* [Work request] The entries follow. Print each one exactly.

*** Block opens ***

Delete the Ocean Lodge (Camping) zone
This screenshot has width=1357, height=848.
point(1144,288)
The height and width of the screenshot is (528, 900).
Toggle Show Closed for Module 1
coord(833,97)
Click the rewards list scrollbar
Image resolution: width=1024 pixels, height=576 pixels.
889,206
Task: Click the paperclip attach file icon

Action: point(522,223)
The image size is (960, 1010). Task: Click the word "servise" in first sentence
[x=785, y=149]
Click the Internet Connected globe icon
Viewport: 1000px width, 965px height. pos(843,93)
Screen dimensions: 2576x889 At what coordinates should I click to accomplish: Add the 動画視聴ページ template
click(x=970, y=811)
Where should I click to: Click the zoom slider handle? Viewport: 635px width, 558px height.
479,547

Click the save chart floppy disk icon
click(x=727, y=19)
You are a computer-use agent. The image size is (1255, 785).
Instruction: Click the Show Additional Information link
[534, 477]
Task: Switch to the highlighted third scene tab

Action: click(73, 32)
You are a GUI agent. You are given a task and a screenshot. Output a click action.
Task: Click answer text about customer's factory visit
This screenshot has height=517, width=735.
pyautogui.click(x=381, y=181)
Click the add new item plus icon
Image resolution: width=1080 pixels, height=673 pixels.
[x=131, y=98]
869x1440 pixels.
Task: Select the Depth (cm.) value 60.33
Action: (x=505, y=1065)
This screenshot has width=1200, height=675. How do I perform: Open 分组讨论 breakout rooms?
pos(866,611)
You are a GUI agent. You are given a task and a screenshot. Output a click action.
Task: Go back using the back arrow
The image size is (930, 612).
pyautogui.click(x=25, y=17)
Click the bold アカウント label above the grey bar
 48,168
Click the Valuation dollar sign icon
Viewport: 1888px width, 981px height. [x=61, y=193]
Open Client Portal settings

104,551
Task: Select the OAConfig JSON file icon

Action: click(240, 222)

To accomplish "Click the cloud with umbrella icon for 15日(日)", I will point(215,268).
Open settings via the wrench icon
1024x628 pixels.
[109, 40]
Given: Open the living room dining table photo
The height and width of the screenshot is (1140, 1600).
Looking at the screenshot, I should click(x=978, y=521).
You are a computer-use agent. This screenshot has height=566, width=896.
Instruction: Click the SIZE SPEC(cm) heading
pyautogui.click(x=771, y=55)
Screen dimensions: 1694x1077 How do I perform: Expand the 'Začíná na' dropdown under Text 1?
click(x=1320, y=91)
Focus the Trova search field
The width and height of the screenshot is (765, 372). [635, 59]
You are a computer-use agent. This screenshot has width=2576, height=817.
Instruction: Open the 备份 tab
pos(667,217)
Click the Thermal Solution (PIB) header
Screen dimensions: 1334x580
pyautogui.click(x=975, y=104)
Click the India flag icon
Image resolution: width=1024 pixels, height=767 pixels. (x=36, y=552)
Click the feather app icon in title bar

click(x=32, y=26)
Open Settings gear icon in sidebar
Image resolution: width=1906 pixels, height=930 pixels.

*** Block closes ***

* [Written response]
Delete the Ocean Lodge (Camping) zone
This screenshot has width=1357, height=848.
point(1144,288)
The height and width of the screenshot is (528, 900).
Toggle Show Closed for Module 1
coord(833,97)
Click the rewards list scrollbar
Image resolution: width=1024 pixels, height=576 pixels.
889,206
Task: Click the paperclip attach file icon

Action: point(522,223)
The image size is (960, 1010). Task: Click the word "servise" in first sentence
[x=785, y=149]
Click the Internet Connected globe icon
Viewport: 1000px width, 965px height. pos(843,93)
Screen dimensions: 2576x889 At what coordinates should I click to accomplish: Add the 動画視聴ページ template
click(x=970, y=811)
Where should I click to: Click the zoom slider handle? Viewport: 635px width, 558px height.
479,547

Click the save chart floppy disk icon
click(x=727, y=19)
You are a computer-use agent. The image size is (1255, 785).
Instruction: Click the Show Additional Information link
[534, 477]
Task: Switch to the highlighted third scene tab

Action: click(73, 32)
You are a GUI agent. You are given a task and a screenshot. Output a click action.
Task: Click answer text about customer's factory visit
This screenshot has height=517, width=735.
pyautogui.click(x=381, y=181)
Click the add new item plus icon
Image resolution: width=1080 pixels, height=673 pixels.
[x=131, y=98]
869x1440 pixels.
Task: Select the Depth (cm.) value 60.33
Action: (x=505, y=1065)
This screenshot has width=1200, height=675. How do I perform: Open 分组讨论 breakout rooms?
pos(866,611)
You are a GUI agent. You are given a task and a screenshot. Output a click action.
Task: Go back using the back arrow
The image size is (930, 612).
pyautogui.click(x=25, y=17)
Click the bold アカウント label above the grey bar
 48,168
Click the Valuation dollar sign icon
Viewport: 1888px width, 981px height. [x=61, y=193]
Open Client Portal settings

104,551
Task: Select the OAConfig JSON file icon

Action: click(240, 222)

To accomplish "Click the cloud with umbrella icon for 15日(日)", I will point(215,268).
Open settings via the wrench icon
1024x628 pixels.
[109, 40]
Given: Open the living room dining table photo
The height and width of the screenshot is (1140, 1600).
Looking at the screenshot, I should click(x=978, y=521).
You are a computer-use agent. This screenshot has height=566, width=896.
Instruction: Click the SIZE SPEC(cm) heading
pyautogui.click(x=771, y=55)
Screen dimensions: 1694x1077 How do I perform: Expand the 'Začíná na' dropdown under Text 1?
click(x=1320, y=91)
Focus the Trova search field
The width and height of the screenshot is (765, 372). [635, 59]
You are a computer-use agent. This screenshot has width=2576, height=817.
Instruction: Open the 备份 tab
pos(667,217)
Click the Thermal Solution (PIB) header
Screen dimensions: 1334x580
pyautogui.click(x=975, y=104)
Click the India flag icon
Image resolution: width=1024 pixels, height=767 pixels. (x=36, y=552)
Click the feather app icon in title bar

click(x=32, y=26)
Open Settings gear icon in sidebar
Image resolution: width=1906 pixels, height=930 pixels.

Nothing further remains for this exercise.